Collected data

%%

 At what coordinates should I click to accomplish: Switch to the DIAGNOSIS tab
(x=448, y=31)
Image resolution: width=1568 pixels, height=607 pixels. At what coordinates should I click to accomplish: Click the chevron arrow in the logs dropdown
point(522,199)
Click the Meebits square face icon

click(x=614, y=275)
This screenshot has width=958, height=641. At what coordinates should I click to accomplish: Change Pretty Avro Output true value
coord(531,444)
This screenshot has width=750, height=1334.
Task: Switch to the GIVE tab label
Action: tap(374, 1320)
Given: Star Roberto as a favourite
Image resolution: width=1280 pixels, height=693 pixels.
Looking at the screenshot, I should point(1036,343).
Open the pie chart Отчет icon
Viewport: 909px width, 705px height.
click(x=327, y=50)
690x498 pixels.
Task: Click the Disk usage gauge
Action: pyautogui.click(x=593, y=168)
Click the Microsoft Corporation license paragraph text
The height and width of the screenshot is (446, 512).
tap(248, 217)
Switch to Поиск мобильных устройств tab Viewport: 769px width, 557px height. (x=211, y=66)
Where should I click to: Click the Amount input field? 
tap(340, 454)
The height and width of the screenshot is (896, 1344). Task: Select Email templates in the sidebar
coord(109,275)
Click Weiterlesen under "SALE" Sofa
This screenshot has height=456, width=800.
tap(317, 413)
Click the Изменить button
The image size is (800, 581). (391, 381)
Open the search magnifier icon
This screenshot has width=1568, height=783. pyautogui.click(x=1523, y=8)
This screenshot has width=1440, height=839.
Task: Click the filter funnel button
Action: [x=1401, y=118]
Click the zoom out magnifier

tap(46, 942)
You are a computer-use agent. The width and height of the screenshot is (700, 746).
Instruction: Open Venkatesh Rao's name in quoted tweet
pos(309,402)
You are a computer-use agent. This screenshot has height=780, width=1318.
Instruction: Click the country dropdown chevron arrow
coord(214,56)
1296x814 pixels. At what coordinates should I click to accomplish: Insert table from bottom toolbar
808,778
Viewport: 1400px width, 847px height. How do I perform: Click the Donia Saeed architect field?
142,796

%%

## Required action
Every entry needs to be written out again, exactly as given.

## Answer section
 At what coordinates should I click to accomplish: Switch to the DIAGNOSIS tab
(x=448, y=31)
Image resolution: width=1568 pixels, height=607 pixels. At what coordinates should I click to accomplish: Click the chevron arrow in the logs dropdown
point(522,199)
Click the Meebits square face icon

click(x=614, y=275)
This screenshot has width=958, height=641. At what coordinates should I click to accomplish: Change Pretty Avro Output true value
coord(531,444)
This screenshot has width=750, height=1334.
Task: Switch to the GIVE tab label
Action: tap(374, 1320)
Given: Star Roberto as a favourite
Image resolution: width=1280 pixels, height=693 pixels.
Looking at the screenshot, I should point(1036,343).
Open the pie chart Отчет icon
Viewport: 909px width, 705px height.
click(x=327, y=50)
690x498 pixels.
Task: Click the Disk usage gauge
Action: pyautogui.click(x=593, y=168)
Click the Microsoft Corporation license paragraph text
The height and width of the screenshot is (446, 512).
tap(248, 217)
Switch to Поиск мобильных устройств tab Viewport: 769px width, 557px height. (x=211, y=66)
Where should I click to: Click the Amount input field? 
tap(340, 454)
The height and width of the screenshot is (896, 1344). Task: Select Email templates in the sidebar
coord(109,275)
Click Weiterlesen under "SALE" Sofa
This screenshot has height=456, width=800.
tap(317, 413)
Click the Изменить button
The image size is (800, 581). (391, 381)
Open the search magnifier icon
This screenshot has width=1568, height=783. pyautogui.click(x=1523, y=8)
This screenshot has width=1440, height=839.
Task: Click the filter funnel button
Action: [x=1401, y=118]
Click the zoom out magnifier

tap(46, 942)
You are a computer-use agent. The width and height of the screenshot is (700, 746).
Instruction: Open Venkatesh Rao's name in quoted tweet
pos(309,402)
You are a computer-use agent. This screenshot has height=780, width=1318.
Instruction: Click the country dropdown chevron arrow
coord(214,56)
1296x814 pixels. At what coordinates should I click to accomplish: Insert table from bottom toolbar
808,778
Viewport: 1400px width, 847px height. How do I perform: Click the Donia Saeed architect field?
142,796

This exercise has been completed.